Material properties such as coolant specific heat, film heat transfer coefficient, cladding thermal conductivity, surface diffusion coefficient of the multi-bubble are improved in MACSIS-Mod1. The axial power and flux profile module was also incorporated with irradiation history. The performance and feasibility of the updated driver fuel pin have been analyzed for nominal parameters based on the conceptual design for the KALIMER breakeven core by MACSIS-MOD1 code. The fuel slug centerline temperature takes the maximum at 700mm from the bottom of the slug in spite of the nearly symmetric axial power distribution.
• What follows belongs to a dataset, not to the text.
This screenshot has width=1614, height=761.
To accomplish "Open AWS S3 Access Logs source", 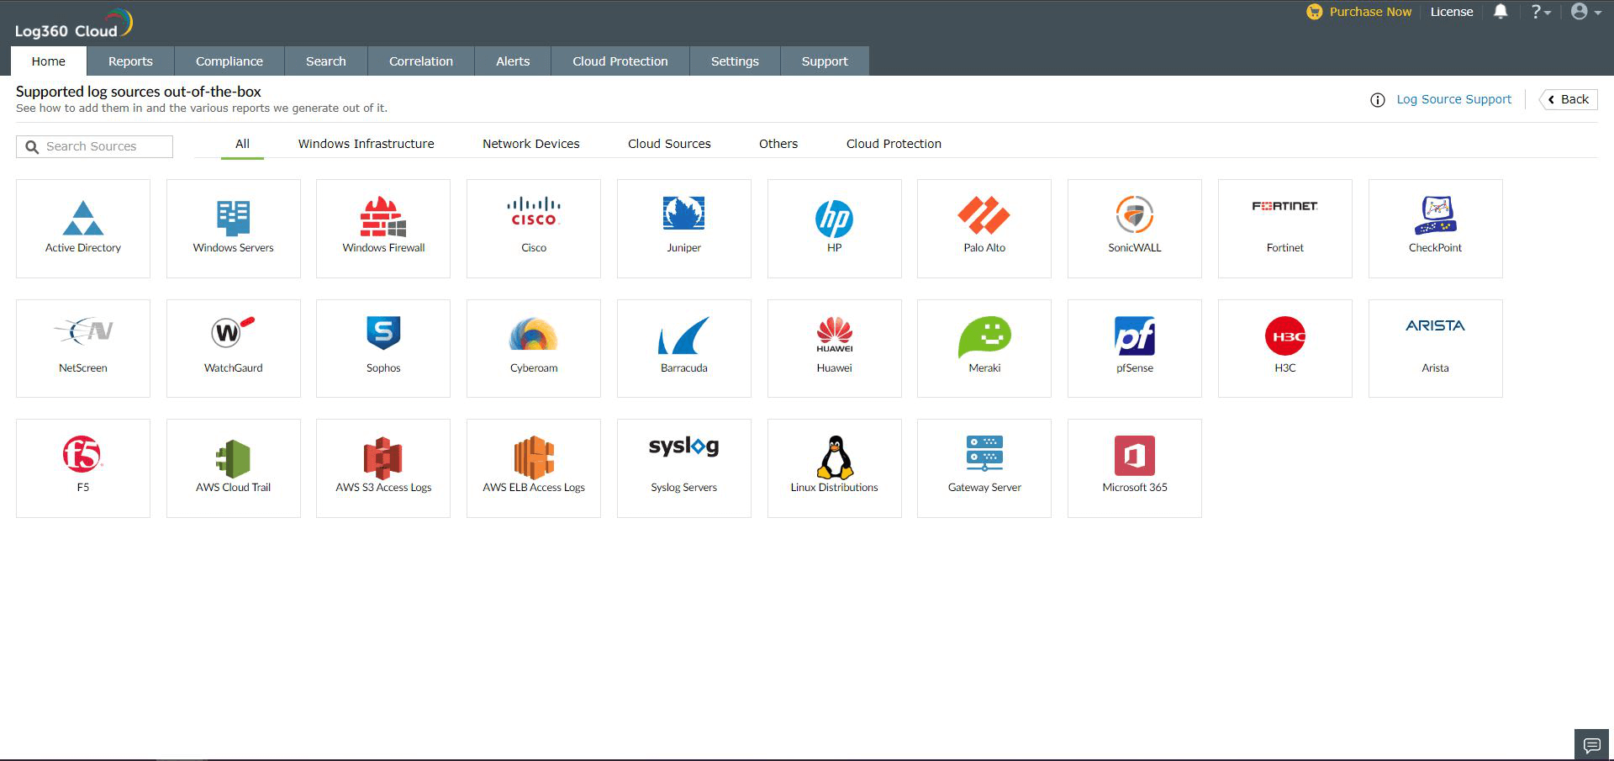I will (383, 468).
The cladding mid-wall and coolant temperatures take the maximum at the top of the pin. Temperature of the fuel slug surface over the entire irradiation life is much lower than the fuel-clad eutectic reaction temperature. The fission gas release of the driver fuel pin at the end of life is predicted to be $68.61\%$ and plenum pressure is too low to cause cladding yielding. The probability that the fuel pin would fail is estimated to be much less than that allowed in the design criteria. The maximum radial deformation of the fuel pin is $1.93\%$, satisfying the preliminary design criterion ($3\%$) for fuel pin deformation. Therefore the conceptual design parameters of the driver fuel pin for the KALIMER breakeven core are expected to satisfy the preliminary criteria on temperature, fluence limit, deformation limit etc.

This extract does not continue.